[Records contained in a dataset]
>>>
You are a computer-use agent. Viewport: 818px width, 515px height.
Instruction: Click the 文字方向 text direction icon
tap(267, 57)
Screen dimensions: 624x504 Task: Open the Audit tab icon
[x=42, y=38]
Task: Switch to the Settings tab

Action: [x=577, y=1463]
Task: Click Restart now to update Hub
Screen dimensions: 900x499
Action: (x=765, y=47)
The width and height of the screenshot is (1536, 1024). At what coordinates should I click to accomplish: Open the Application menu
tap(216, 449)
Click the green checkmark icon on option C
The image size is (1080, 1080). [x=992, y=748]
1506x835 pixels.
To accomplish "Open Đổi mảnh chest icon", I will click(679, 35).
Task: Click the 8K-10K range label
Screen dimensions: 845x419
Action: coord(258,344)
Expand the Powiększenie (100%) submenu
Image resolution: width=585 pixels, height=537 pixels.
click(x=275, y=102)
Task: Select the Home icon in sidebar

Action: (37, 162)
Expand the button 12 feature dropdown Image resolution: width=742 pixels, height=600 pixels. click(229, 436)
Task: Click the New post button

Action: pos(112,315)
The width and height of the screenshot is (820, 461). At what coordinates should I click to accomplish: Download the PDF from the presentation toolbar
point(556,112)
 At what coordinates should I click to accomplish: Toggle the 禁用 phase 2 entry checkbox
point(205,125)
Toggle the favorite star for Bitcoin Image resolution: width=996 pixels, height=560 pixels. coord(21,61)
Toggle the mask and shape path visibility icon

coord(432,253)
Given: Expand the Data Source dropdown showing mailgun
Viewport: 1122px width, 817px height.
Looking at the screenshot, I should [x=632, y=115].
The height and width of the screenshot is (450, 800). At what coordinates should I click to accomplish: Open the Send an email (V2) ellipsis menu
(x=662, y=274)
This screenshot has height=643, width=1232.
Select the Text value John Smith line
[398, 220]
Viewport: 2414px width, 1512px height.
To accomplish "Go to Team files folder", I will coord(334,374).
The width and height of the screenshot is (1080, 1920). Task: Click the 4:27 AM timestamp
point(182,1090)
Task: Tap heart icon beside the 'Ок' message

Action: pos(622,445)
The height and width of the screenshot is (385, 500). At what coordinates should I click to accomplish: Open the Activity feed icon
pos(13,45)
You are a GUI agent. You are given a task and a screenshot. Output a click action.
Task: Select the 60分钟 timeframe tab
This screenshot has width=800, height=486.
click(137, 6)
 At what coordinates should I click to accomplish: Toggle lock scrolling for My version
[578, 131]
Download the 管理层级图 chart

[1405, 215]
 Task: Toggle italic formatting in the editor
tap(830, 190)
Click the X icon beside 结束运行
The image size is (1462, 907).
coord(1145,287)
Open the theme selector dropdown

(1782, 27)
<<<
What this task involves:
When the word "Expand" shows up in a line of the entries, pull that line out.

Reply to the task:
Expand the Powiększenie (100%) submenu
Expand the button 12 feature dropdown Image resolution: width=742 pixels, height=600 pixels. click(229, 436)
Given: Expand the Data Source dropdown showing mailgun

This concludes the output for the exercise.